Elle eut un nouveau rire.
— Être celui qui découvre une chose, ce n’est pas pareil qu’être le protecteur de celui qui la découvre. Ou pour être plus précis, le protecteur qu’il espère avoir. Cela fait du nom une flatterie grossière, une sorte de pot-de-vin.
— Eh bien, je pouvais difficilement leur donner mon propre nom, souligna Galilée. J’avais donc plutôt intérêt à choisir quelque chose d’utile, vous ne croyez pas ?

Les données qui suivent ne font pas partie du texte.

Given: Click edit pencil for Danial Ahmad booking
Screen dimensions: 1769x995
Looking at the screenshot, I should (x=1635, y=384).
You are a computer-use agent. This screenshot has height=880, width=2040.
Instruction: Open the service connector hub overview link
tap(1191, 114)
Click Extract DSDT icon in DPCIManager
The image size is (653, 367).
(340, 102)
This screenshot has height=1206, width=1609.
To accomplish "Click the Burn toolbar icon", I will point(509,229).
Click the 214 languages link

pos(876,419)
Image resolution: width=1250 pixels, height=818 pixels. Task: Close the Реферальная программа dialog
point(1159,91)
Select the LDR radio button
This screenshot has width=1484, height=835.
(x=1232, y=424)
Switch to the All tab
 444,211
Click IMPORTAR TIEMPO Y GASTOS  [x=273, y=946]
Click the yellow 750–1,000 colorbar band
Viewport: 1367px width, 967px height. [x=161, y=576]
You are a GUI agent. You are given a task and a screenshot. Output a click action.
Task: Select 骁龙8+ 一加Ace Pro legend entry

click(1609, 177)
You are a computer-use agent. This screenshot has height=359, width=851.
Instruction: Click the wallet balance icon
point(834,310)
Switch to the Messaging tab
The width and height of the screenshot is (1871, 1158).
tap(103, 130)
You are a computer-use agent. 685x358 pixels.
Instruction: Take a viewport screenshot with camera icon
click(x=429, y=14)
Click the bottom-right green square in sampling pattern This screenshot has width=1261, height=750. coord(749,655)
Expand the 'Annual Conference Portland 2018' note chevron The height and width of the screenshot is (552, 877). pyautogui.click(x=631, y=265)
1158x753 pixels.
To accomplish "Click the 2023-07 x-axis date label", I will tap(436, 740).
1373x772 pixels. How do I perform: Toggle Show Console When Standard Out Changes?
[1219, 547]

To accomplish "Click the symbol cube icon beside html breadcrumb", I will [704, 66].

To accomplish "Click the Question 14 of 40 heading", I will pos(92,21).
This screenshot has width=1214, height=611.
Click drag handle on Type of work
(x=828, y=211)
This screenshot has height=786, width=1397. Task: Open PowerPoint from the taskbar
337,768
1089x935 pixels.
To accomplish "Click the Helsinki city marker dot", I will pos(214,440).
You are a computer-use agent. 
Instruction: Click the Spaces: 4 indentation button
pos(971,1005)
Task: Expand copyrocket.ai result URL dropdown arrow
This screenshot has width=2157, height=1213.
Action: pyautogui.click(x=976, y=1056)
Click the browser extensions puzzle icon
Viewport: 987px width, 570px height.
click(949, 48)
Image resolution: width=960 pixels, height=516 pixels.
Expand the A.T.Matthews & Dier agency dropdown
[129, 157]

Elle secoua la tête, peu convaincue. Mais elle ne lui riait plus au nez.
Dès qu’il en eut l’occasion, Galilée se rapprocha d’elle pour qu’ils puissent à nouveau s’entretenir sotto voce.
— En vous écoutant tous parler, j’ai l’impression d’appartenir à votre passé, fit-il remarquer. Et je me demande ce que cela peut bien vouloir dire…
— Que vous venez d’une époque antérieure à la nôtre.
Galilée s’efforça de comprendre cette notion ; il se doutait déjà que l’instrument de l’étranger ne s’était pas contenté de le transporter à travers l’espace.
— Alors à quelle époque sommes-nous, ici ? En quelle année ?
— Selon votre numérotation, nous sommes en 3020.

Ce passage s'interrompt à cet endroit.